DESCRIPTION OF THE TASK — Format the non-blank lines of the records below as a numbered list, with the pictures left out.

EXERCISE INPUT —
* Start *
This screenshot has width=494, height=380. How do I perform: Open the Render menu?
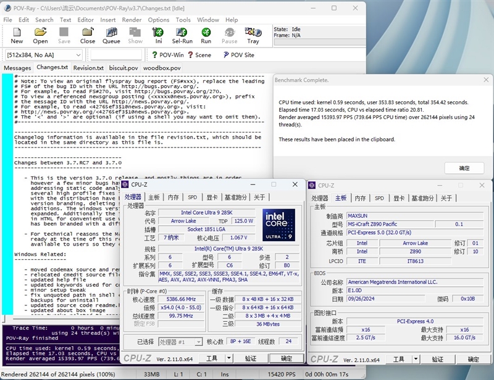pyautogui.click(x=132, y=20)
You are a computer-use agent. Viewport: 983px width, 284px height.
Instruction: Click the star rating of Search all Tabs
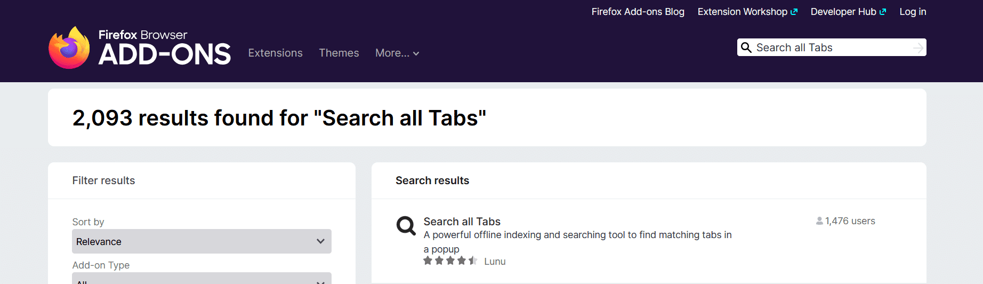[x=450, y=261]
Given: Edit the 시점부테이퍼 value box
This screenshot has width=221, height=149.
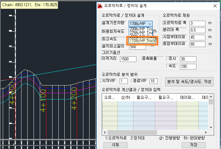Looking at the screenshot, I should [x=197, y=37].
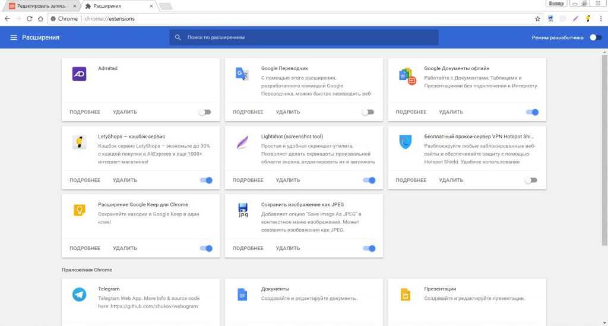This screenshot has width=608, height=326.
Task: Open the hamburger menu next to Расширения
Action: tap(14, 37)
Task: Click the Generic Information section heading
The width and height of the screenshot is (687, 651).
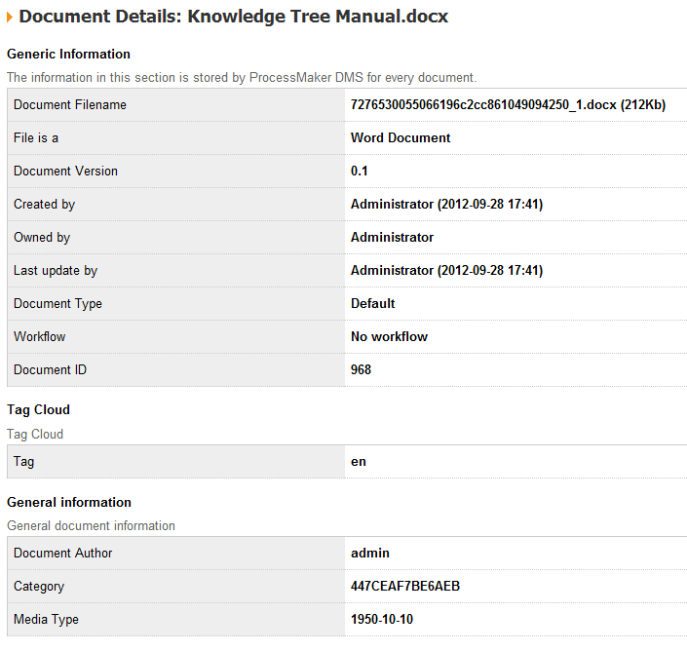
* End *
ANSWER BELOW —
1. This screenshot has width=494, height=380. How do I perform: Open the Render menu?
2. pyautogui.click(x=132, y=20)
3. You are a computer-use agent. Viewport: 983px width, 284px height.
4. Instruction: Click the star rating of Search all Tabs
5. [x=450, y=261]
6. Given: Edit the 시점부테이퍼 value box
7. This screenshot has width=221, height=149.
8. Looking at the screenshot, I should [x=197, y=37].
9. This screenshot has width=608, height=326.
10. Task: Open the hamburger menu next to Расширения
11. Action: tap(14, 37)
12. Task: Click the Generic Information section heading
13. The width and height of the screenshot is (687, 651).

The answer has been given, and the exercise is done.